We got back to his apartment and he hit the button on his voicemail and it was full. One message after another like this: “Yo…Brett…I heard you’re in love. Call me.” His friends were shocked. Much later on his father would tell me that he never imagined Brett would ever fall in love. Brett himself told me he assumed he would go to medical school, get a great job making lots of money and then he would just marry one of the girls who came around. He didn’t have a lot of patience for women, or for love or for all the things it seemed one had to do when one was in love. Like get Valentine’s gifts. He has never loved anyone but me. I, being the kind of person who will dress all in red for Valentine’s Day and bake a dozen pink cupcakes and give a man a nest of eggs have been in love 10,000 times, but that didn’t mean anything. This was nothing like that. Because for the first time in my whole life, I was in love with someone who was worth my love and attention. I had never made such a choice before. That is part of the story, really. That I had never made a worthy decision in love until this one.

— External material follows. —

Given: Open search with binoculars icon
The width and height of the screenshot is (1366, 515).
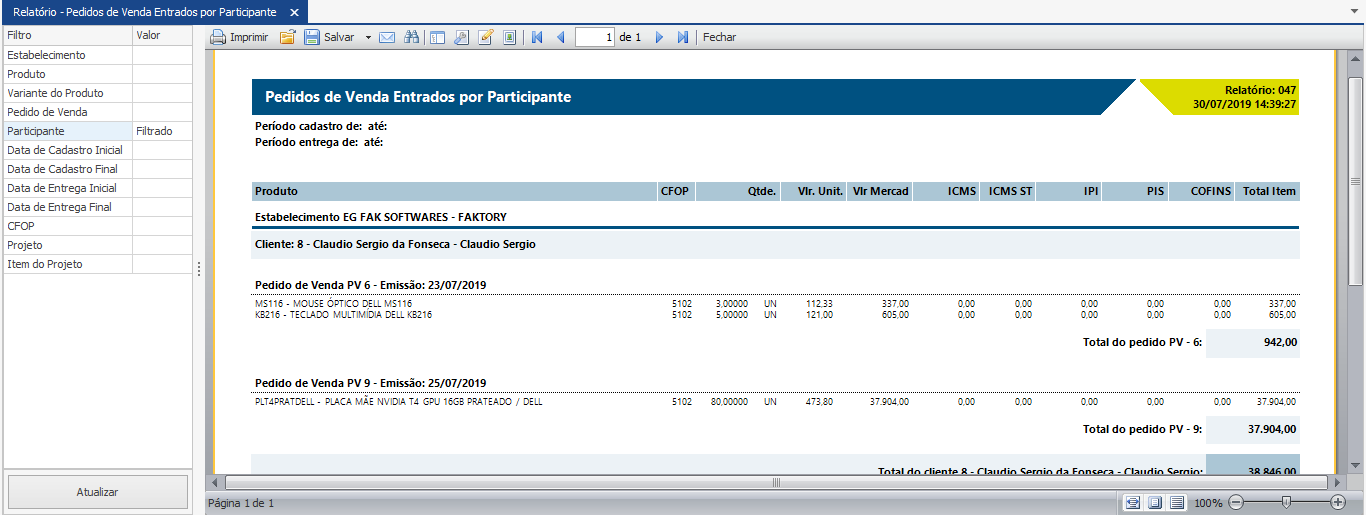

And I need you to understand one more thing: I literally prayed to find Brett in October, and I found him in November. When I met him I had no idea this was the answer to those prayers, and even when my ears popped at the frozen fountain, I didn’t remember that I had prayed for him. My friend Sindu reminded me of that later on, and then I remembered. My aunt also prayed for him, and she realized fairly early that he was the answer to her prayers as well. Why were were all praying for Brett? Because I was a lost thing until I found him. When I say to you that Brett is the savior of my life, I am not exaggerating. He saved my life. So if much later on, he struggled and hurt and was lost himself and confused and even if he got mean in that struggle, understand that he is the savior of my life, and to me, Brett is in some measure, proof of God. Sometimes a person can forget that they were given grace. Anger can make you forget. I am very grateful that I didn’t blow things up when things got rough, because grace is a blessing.

Anyway, on that trip to New York, he cooked me a terrible dinner of some sort of pasta and broccoli which was difficult to eat, and then we went to Windows on the World for drinks atop the World Trade Center. Unless I am mistaken, this picture was taken in the World Trade Center. He was 24 and I was 23 and this is what it looks like when you are put on the earth to find a person and you do. When the Twin Towers blew up, Brett was in Boston. When I finally talked to him I said, “This was the place we were falling in love.”

I promise you I am not being coy in doling out the story in this way. I promise you I am telling the story this minutely so you will understand just how it happens that one might, 20 years later, be unable to even cry from the grief and shame of it all.